What is needed is an exact copy of the entries below, with the pictures left out.

Records supplied START

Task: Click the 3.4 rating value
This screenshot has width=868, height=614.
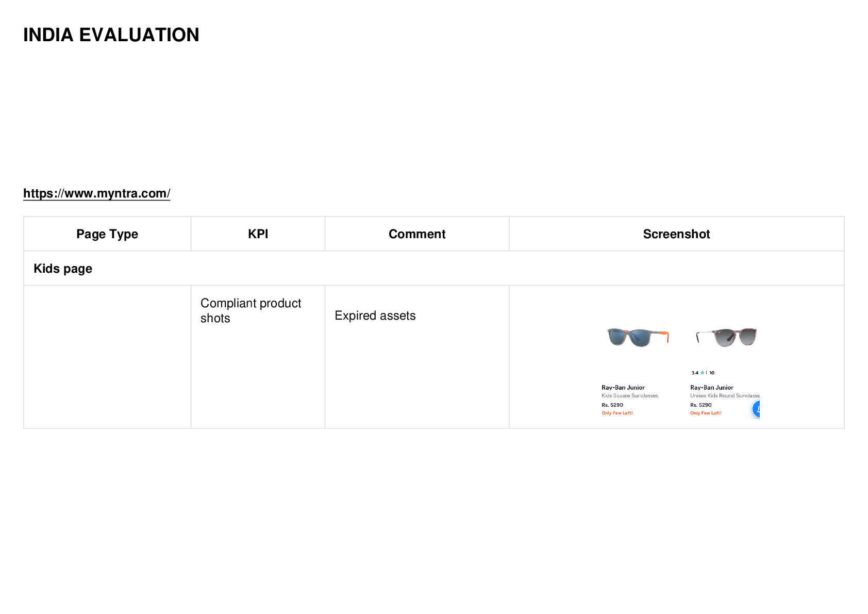Action: [695, 373]
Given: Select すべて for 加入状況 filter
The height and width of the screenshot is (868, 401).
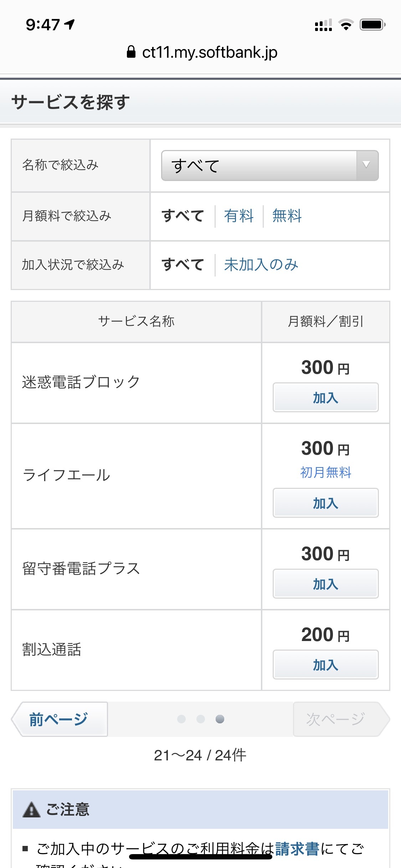Looking at the screenshot, I should [x=182, y=265].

Records supplied END

Output ::
Task: Click the 3.4 rating value
This screenshot has width=868, height=614.
Action: [695, 373]
Given: Select すべて for 加入状況 filter
The height and width of the screenshot is (868, 401).
Looking at the screenshot, I should [x=182, y=265].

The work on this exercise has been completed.